The temperatures dropped about 10 ° but it continues to get hot, after checking the air flow and changing the tower there were no differences.
Today I was opening the gpu again to see if by chance there was any component burned and looking more...
Missing capacitors aren't likely to be responsible for a rise in temperatures. These are mostly likely for noise filtering, so the GPU might be a little less stable, but as long as it can still produce a decent frame rate, just keep using it.

That wouldn't be an impossible repair to make, but it would be difficult to match the capacitor values up.
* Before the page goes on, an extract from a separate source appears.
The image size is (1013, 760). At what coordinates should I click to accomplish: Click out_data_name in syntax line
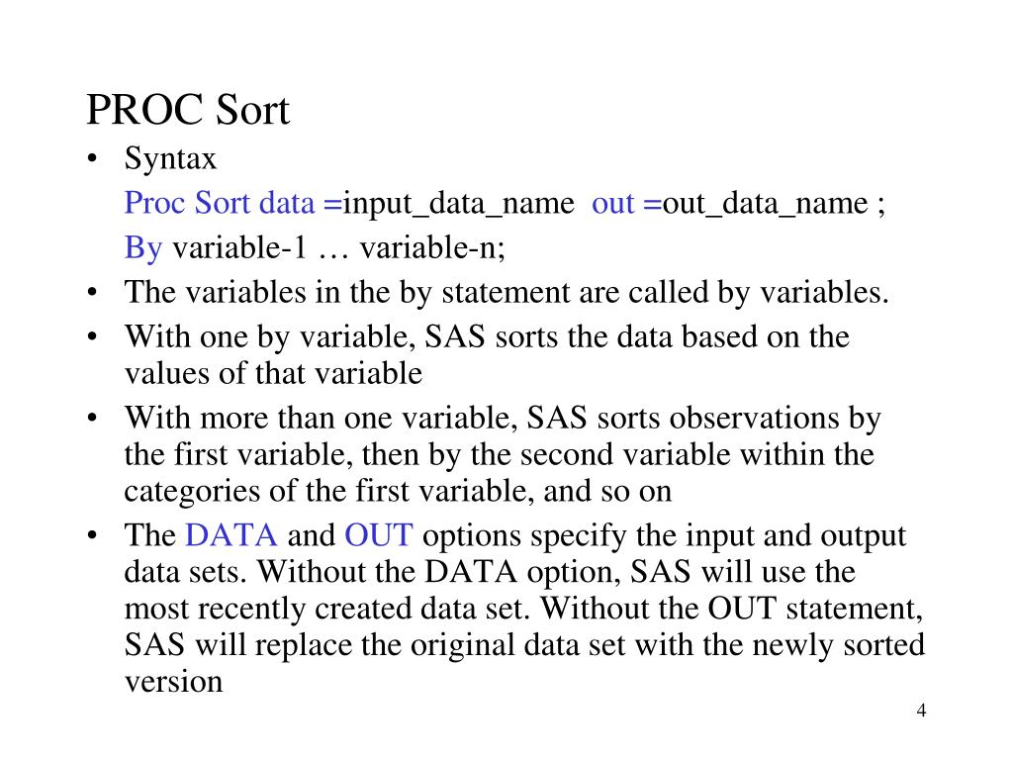pyautogui.click(x=765, y=204)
Cost you more than the card is worth though.
 
first i apologize i am using google translate.
This would be my first post here and I hope you are in the right place
Hi, my story begins a month ago when I felt that the average fps I used to play started to drop, I recently installed the MSI after burner to see the data and I found that I was playing at temperatures higher than 90 ° ( peaks of 98) ...
immediately clean the gpu (which is a gigabyte 1060 6gb btw), change thermal paste and increase the curve of the fans from the afterburner.
The temperatures dropped about 10 ° but it continues to get hot, after checking the air flow and changing the tower there were no differences.
Today I was opening the gpu again to see if by chance there was any component burned and looking more closely I see this
cwogMFN.jpg

Vn7ZEul.jpg

now the question in the title, is my gpu broken? I'm not sure at all but can that be repaired? since now I can't afford to buy a new gpu for obvious reasons ...
again the pc works normal, the only thing I see is the overheated gpu 🙁
Hello Kang,
If you have a multi meter that can read capacitance you could find the value. It looks like 402 or a 603 size. If you have a heat gun you could try to reflow solder or even replace. If you are not confident with your abilities I would not attempt it. I am unsure if those other 2 slots should be populated, as board iterations are made a lazy board designer could leave that solder screen on. Have you tried underclocking the GPU to lower temperatures? You could also try an aftermarket cooler like the accelero xtreme iv (https://www.arctic.de/us/Accelero-Xtreme-IV/DCACO-V800001-GBA01). The frame drop probably came from thermal throttling. Good luck man!
-57bel
 
Solution
many old cards just mysteriously gain temperature, just like my old gtx 1050, which runs at 60c idle, i just put down the power limit in msi afterburner from 100% to 65-85 depending on what you think is good, and you can always put up the fan speed, however it does make it louder
 
oh thank guys i'm really glad it's not that bad as I thought, but i still have the temperature problem.
I tried the underclock from the afterburner but I don't see any differences, i don't think I'm doing it wrong...
This would be the average with the sekiro (high setting) with peaks of 96 ° and it is what scares me
xUaZaX5.png

the use of the gpu does not reach 100% and it still overheats
any idea what it could be? The only thing left to try is to undervolting the gpu
 
Yeah, something has gone wrong on the card, but tracking it down would require some serious GPU knowledge and test equipment.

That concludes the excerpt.